And lurking in the background you've got that Respawn project. Have you started to think about where that would fit into your release plans without cannibalising one of your own FPS releases?
We haven't announced anything on the Respawn project at this point in terms of release date, but I can tell you that what we do in general with our EA Partners products and relationships is that we do collaborate with them a lot. It's: 'Here's our release calendar, here's where our tent poles are, yours would look great right here or right there." We help each other maximise sales without cannibalising each other.
EA's new IP burst a few years ago with Dead Space and Mirror's Edge. Though perhaps not as commercially successful as established titles, they are a popular topic in your press interviews. Does the runaway success of Battlefield and BioWare releases give you leverage to come out with more core original IPs in the future?

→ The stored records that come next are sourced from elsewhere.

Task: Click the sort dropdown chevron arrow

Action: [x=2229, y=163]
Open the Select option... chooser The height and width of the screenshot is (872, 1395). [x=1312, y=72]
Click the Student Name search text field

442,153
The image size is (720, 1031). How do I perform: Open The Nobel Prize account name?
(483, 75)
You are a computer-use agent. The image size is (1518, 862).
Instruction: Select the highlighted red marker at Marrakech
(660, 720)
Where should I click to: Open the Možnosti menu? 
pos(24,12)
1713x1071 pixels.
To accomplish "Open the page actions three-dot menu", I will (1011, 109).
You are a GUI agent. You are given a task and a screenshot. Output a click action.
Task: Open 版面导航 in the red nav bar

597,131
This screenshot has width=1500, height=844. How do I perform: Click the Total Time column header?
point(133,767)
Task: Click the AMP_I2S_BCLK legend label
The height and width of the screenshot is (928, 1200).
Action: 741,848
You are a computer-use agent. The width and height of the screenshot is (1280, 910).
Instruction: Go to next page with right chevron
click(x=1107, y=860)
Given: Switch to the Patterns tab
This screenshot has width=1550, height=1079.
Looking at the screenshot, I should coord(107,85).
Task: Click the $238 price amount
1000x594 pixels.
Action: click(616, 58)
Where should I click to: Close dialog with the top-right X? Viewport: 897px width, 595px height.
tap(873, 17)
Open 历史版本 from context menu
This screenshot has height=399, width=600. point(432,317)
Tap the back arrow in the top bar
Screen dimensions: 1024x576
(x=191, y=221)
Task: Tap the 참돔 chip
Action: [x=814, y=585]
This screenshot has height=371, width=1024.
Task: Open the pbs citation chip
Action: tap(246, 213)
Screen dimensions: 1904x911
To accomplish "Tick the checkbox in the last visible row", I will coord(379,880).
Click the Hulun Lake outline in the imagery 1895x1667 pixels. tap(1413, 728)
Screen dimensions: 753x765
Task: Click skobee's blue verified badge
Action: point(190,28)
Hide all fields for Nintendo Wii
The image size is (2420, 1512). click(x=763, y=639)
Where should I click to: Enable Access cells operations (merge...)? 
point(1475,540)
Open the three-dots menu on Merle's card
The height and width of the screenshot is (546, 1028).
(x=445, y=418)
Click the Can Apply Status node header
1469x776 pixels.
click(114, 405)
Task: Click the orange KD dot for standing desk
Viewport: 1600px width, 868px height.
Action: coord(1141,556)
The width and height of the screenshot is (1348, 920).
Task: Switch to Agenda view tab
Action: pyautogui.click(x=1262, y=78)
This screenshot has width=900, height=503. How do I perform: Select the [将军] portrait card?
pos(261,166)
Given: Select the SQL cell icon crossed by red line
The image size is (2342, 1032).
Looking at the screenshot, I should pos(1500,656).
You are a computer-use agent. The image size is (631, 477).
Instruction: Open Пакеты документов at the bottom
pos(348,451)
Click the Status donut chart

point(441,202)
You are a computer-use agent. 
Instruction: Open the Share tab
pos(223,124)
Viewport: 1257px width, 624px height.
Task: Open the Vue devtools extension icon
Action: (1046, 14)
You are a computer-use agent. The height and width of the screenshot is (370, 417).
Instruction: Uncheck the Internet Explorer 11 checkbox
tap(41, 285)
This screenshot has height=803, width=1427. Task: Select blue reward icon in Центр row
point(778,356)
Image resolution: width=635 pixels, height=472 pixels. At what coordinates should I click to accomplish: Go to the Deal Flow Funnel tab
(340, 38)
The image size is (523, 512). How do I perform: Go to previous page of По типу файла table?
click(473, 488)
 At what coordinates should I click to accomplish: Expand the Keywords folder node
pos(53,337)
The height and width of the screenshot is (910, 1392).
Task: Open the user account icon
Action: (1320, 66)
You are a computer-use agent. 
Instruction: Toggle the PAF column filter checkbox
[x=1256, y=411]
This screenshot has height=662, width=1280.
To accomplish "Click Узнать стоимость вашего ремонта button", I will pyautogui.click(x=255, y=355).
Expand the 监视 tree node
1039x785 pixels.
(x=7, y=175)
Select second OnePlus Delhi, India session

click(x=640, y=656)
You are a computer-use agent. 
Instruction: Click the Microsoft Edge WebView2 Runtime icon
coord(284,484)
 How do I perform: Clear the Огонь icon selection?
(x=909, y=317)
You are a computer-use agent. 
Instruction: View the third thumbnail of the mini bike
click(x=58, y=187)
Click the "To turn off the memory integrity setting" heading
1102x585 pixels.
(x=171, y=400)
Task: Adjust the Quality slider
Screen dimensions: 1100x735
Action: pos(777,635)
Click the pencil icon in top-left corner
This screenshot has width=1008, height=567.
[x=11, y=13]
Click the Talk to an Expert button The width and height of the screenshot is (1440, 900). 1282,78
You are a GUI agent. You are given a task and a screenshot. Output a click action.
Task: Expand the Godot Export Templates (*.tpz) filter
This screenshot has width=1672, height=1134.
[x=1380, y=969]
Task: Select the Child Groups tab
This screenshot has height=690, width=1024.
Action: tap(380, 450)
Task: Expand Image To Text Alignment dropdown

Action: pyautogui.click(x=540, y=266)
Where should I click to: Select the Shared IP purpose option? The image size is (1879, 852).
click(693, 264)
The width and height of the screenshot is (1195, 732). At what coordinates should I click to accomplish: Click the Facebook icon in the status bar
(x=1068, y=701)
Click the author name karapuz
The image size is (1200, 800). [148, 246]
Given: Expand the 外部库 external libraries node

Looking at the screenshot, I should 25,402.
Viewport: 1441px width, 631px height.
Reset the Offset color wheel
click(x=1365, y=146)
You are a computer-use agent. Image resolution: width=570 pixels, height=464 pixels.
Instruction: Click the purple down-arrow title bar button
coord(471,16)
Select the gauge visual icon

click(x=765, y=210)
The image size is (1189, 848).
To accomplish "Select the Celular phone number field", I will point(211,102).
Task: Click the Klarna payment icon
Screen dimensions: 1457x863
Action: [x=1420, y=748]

Yeah. We're always going to be in the new IP business. It's entertainment - we have to stay fresh and we've got to change with the times and stay ahead of the curve in terms of what people are anticipating and want.
We're always going to be building new IP and the mix that we have now is... you're right, we do have a lot more titles now that are proven, where as a few years ago we we're coming out with a lot of IPs because the cupboards were bare. We had been a licensed-oriented group. Of course I'm talking about the Games label at that time; it was Bond, Potter and Lord of the Rings. As those went away or diminished, we didn't have anything.
That's why we made that investment in a lot of new IPs, but I figure we'll probably be doing one to two new IPs a year as far out as I can see - and we always have new IPs in development. We go through a green light process and in technology development and gameplay development we're always looking at new, fresh ways at applying product.
And obviously EA has a goldmine of classic franchises sitting in the vault. What are your thoughts on bringing some of those back?
We've got 25 years of great IPs and I've worked on a few of them in my career like Road Rash and the Strike series. So I have a strong affinity for a lot of the things we've done in the past.
We kind of have a rule which is you've got to have a really good reason to bring something back - What can you do to it that makes it fresh and brings something new to the equation of the franchise? Like basically what we did with Medal of Honor when we brought it back; we looked at going after more modern themes... the war that's happening now as opposed to a historical war. That was the reason we brought Medal of Honor back.
But when we look at Road Rash, the Strike series or some of these other franchises we really challenge ourselves. We can't just put them on new tech with the same gameplay from ten years ago, we've got to have something new. That's the typical challenge that we have. We do have a couple of old franchises that we're looking at right now... re-imagining them and bringing them back.
EA's typically been an early adopter of new hardware and you've just announced FIFA for PlayStation Vita. Do you think Vita can survive in the same market 3DS seems to be struggling in at the moment?
I think that part of the video game business is tough right now because they have had some significant competition come in that was totally disruptive, and that was the smart phone. So as a publisher, if Vita is successful that's great and we'll make games on the Vita - but we'll also make games on smart phones. We're a big player there and we believe in the long term potential of the smart phone.